[Records excerpted from a collection]
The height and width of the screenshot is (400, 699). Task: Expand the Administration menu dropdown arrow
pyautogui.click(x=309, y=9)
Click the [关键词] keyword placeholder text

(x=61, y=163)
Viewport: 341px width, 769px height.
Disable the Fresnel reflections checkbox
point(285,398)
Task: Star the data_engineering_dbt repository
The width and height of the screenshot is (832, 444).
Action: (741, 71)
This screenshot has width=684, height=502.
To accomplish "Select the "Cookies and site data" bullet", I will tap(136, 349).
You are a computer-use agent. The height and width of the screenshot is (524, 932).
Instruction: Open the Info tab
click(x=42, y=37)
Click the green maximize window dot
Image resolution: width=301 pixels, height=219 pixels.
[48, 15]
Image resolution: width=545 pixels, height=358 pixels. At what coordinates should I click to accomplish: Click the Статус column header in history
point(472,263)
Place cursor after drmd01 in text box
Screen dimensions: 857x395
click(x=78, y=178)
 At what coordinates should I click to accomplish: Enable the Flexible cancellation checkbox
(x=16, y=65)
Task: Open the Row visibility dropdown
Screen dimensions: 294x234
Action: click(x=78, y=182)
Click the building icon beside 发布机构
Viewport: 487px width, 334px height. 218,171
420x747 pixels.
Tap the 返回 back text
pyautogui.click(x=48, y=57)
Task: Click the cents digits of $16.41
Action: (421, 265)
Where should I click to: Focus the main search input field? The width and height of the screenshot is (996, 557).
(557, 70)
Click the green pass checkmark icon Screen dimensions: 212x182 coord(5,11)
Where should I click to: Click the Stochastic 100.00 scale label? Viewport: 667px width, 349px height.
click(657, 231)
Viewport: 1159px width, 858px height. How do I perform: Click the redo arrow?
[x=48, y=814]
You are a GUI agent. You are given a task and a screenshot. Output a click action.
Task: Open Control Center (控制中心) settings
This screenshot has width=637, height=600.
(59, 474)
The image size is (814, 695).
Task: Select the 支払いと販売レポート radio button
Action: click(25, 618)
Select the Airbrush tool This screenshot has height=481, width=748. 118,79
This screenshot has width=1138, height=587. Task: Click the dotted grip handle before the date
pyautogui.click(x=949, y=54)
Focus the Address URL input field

## WHAT YOU HAVE TO DO
From the data above, output only the lines between the line containing "You are a computer-use" and the line containing "You are a GUI", inclusive, exactly as written.

## REPLY TO THE EXERCISE
You are a computer-use agent. The height and width of the screenshot is (524, 932).
Instruction: Open the Info tab
click(x=42, y=37)
Click the green maximize window dot
Image resolution: width=301 pixels, height=219 pixels.
[48, 15]
Image resolution: width=545 pixels, height=358 pixels. At what coordinates should I click to accomplish: Click the Статус column header in history
point(472,263)
Place cursor after drmd01 in text box
Screen dimensions: 857x395
click(x=78, y=178)
 At what coordinates should I click to accomplish: Enable the Flexible cancellation checkbox
(x=16, y=65)
Task: Open the Row visibility dropdown
Screen dimensions: 294x234
Action: click(x=78, y=182)
Click the building icon beside 发布机构
Viewport: 487px width, 334px height. 218,171
420x747 pixels.
Tap the 返回 back text
pyautogui.click(x=48, y=57)
Task: Click the cents digits of $16.41
Action: (421, 265)
Where should I click to: Focus the main search input field? The width and height of the screenshot is (996, 557).
(557, 70)
Click the green pass checkmark icon Screen dimensions: 212x182 coord(5,11)
Where should I click to: Click the Stochastic 100.00 scale label? Viewport: 667px width, 349px height.
click(657, 231)
Viewport: 1159px width, 858px height. How do I perform: Click the redo arrow?
[x=48, y=814]
You are a GUI agent. You are given a task and a screenshot. Output a click action.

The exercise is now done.